Of the lines below, write out exactly those from the line with "Task: Choose the 19Y time range button" through the line with "Uncheck the PROMIX Aves 25 BAG checkbox", both included, and skip the rest.

----- THE RECORDS -----

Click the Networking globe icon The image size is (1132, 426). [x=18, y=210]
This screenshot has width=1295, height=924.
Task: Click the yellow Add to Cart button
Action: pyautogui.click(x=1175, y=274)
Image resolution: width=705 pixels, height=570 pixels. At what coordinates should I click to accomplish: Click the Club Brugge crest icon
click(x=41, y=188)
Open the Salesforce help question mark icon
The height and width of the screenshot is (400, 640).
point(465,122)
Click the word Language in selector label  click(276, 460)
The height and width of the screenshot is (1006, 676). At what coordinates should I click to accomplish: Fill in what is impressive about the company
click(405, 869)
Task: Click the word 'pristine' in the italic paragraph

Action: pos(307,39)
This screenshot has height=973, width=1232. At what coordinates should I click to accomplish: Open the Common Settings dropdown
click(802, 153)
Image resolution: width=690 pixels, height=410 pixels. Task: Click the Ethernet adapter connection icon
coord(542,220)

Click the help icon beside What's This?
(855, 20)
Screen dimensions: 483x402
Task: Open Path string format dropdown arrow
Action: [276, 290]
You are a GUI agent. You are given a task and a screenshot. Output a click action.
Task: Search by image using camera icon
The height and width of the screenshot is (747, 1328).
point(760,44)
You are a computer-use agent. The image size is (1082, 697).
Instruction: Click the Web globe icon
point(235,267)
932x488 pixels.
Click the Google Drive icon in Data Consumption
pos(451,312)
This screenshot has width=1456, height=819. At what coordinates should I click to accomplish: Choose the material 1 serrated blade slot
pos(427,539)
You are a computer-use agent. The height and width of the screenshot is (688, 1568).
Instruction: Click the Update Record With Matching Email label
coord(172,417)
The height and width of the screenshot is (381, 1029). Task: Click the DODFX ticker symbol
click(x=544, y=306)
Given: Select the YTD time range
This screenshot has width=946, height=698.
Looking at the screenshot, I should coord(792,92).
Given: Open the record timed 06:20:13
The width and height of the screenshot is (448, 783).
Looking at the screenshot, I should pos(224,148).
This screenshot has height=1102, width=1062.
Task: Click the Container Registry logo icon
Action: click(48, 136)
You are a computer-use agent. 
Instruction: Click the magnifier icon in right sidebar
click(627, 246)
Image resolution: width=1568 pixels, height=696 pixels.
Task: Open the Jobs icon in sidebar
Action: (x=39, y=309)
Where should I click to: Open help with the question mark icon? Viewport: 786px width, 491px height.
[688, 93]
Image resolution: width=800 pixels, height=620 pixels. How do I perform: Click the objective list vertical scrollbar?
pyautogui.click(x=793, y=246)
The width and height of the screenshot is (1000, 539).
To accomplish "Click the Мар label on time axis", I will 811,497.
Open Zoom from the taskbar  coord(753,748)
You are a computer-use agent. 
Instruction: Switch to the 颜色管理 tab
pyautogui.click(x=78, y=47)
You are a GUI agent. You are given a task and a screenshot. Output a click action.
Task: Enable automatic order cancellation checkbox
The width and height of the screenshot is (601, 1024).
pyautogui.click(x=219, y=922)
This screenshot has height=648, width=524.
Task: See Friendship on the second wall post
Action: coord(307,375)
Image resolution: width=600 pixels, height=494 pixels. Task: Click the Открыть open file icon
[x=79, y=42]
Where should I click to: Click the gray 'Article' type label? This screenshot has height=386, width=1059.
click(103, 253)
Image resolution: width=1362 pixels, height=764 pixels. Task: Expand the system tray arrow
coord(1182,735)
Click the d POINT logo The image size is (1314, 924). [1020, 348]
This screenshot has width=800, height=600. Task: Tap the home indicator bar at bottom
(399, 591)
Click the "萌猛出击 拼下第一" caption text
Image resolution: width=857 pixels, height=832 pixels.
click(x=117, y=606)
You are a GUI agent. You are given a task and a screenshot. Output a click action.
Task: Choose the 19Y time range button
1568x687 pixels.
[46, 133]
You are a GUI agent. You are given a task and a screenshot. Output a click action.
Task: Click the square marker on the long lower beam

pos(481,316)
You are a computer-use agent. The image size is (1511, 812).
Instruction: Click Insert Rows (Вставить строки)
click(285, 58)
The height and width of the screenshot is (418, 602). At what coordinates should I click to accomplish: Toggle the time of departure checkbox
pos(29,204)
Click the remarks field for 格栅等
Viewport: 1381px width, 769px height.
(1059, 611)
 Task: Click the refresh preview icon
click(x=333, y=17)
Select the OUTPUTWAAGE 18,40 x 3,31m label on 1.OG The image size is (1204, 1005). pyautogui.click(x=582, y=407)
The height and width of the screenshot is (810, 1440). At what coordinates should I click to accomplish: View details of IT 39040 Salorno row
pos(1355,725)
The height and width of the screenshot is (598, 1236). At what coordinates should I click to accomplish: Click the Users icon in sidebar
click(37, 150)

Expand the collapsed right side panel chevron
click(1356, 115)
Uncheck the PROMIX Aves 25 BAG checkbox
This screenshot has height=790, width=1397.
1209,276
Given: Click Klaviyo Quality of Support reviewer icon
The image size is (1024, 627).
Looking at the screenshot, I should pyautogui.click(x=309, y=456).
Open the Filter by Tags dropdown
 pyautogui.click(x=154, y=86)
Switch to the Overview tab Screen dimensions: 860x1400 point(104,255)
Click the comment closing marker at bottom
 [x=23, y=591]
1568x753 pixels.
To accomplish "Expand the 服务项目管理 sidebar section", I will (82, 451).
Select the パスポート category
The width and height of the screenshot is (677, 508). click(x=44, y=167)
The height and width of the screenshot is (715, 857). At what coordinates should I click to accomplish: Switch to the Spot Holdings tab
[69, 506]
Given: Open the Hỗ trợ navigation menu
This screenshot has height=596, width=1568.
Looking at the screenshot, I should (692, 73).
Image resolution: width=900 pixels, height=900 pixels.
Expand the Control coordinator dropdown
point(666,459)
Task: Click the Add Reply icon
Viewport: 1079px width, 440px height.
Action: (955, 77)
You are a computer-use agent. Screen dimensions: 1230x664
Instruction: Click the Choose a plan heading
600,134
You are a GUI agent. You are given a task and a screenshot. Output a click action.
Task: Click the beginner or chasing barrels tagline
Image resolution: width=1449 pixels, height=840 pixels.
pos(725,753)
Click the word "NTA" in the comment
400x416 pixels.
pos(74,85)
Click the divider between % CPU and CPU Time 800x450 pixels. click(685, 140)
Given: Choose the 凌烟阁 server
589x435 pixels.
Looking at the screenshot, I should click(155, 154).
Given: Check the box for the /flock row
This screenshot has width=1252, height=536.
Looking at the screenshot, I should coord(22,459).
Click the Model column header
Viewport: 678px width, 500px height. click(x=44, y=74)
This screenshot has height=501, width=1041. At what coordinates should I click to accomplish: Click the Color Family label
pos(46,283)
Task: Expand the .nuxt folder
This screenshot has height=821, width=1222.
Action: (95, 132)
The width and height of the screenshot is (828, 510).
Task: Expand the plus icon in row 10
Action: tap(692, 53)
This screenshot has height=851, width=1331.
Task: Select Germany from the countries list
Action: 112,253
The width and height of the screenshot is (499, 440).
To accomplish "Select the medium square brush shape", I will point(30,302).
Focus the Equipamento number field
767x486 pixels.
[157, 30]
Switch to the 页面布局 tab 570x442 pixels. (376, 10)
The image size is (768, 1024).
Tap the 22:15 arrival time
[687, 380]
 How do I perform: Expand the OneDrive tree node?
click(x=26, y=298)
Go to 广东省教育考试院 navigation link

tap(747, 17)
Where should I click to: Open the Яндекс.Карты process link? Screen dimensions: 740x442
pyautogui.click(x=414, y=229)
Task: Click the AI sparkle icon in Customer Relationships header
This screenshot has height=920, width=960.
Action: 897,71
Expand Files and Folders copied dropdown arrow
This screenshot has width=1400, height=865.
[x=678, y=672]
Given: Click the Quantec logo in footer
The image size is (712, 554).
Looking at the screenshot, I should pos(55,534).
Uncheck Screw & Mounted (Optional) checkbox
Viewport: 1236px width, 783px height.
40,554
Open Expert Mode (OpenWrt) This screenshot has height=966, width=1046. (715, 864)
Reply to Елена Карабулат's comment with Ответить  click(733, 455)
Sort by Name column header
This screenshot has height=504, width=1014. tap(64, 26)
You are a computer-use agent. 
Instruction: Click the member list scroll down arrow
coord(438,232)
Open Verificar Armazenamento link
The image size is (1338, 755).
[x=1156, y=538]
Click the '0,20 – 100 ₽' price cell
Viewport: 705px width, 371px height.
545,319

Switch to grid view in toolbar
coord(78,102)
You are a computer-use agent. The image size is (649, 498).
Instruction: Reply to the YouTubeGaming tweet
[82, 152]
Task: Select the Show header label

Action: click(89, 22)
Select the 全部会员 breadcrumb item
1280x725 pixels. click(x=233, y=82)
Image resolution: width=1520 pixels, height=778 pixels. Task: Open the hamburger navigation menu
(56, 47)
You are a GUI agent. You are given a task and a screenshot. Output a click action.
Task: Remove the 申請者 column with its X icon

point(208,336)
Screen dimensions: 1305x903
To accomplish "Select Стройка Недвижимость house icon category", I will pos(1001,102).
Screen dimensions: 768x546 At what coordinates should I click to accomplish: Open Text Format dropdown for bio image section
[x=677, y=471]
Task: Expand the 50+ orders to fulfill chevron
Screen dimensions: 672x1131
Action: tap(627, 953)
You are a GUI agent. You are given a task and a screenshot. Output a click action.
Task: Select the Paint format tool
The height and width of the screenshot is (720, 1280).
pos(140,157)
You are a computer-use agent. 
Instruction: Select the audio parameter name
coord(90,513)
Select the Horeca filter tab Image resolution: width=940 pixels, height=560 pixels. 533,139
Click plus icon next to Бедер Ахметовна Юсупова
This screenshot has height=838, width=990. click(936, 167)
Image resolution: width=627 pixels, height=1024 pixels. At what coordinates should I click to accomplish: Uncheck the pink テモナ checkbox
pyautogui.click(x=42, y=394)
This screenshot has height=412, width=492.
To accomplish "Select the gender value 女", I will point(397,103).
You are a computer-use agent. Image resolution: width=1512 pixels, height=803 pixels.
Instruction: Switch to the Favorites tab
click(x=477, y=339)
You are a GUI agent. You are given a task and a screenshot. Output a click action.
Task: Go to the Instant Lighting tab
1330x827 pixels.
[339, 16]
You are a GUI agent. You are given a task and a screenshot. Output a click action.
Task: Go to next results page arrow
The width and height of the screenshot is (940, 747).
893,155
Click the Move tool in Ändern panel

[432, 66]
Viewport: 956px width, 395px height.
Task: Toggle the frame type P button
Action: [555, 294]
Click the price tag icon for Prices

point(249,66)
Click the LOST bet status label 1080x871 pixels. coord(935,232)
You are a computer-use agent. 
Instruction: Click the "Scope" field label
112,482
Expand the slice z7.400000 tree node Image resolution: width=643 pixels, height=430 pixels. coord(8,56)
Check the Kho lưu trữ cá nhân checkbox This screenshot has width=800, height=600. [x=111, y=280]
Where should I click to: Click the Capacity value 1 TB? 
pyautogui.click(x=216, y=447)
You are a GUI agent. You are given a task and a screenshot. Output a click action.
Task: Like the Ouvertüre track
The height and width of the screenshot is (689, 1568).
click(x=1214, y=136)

-----

### TASK RESPONSE
Task: Choose the 19Y time range button
1568x687 pixels.
[46, 133]
You are a GUI agent. You are given a task and a screenshot. Output a click action.
Task: Click the square marker on the long lower beam

pos(481,316)
You are a computer-use agent. The image size is (1511, 812).
Instruction: Click Insert Rows (Вставить строки)
click(285, 58)
The height and width of the screenshot is (418, 602). At what coordinates should I click to accomplish: Toggle the time of departure checkbox
pos(29,204)
Click the remarks field for 格栅等
Viewport: 1381px width, 769px height.
(1059, 611)
 Task: Click the refresh preview icon
click(x=333, y=17)
Select the OUTPUTWAAGE 18,40 x 3,31m label on 1.OG The image size is (1204, 1005). pyautogui.click(x=582, y=407)
The height and width of the screenshot is (810, 1440). At what coordinates should I click to accomplish: View details of IT 39040 Salorno row
pos(1355,725)
The height and width of the screenshot is (598, 1236). At what coordinates should I click to accomplish: Click the Users icon in sidebar
click(37, 150)

Expand the collapsed right side panel chevron
click(1356, 115)
Uncheck the PROMIX Aves 25 BAG checkbox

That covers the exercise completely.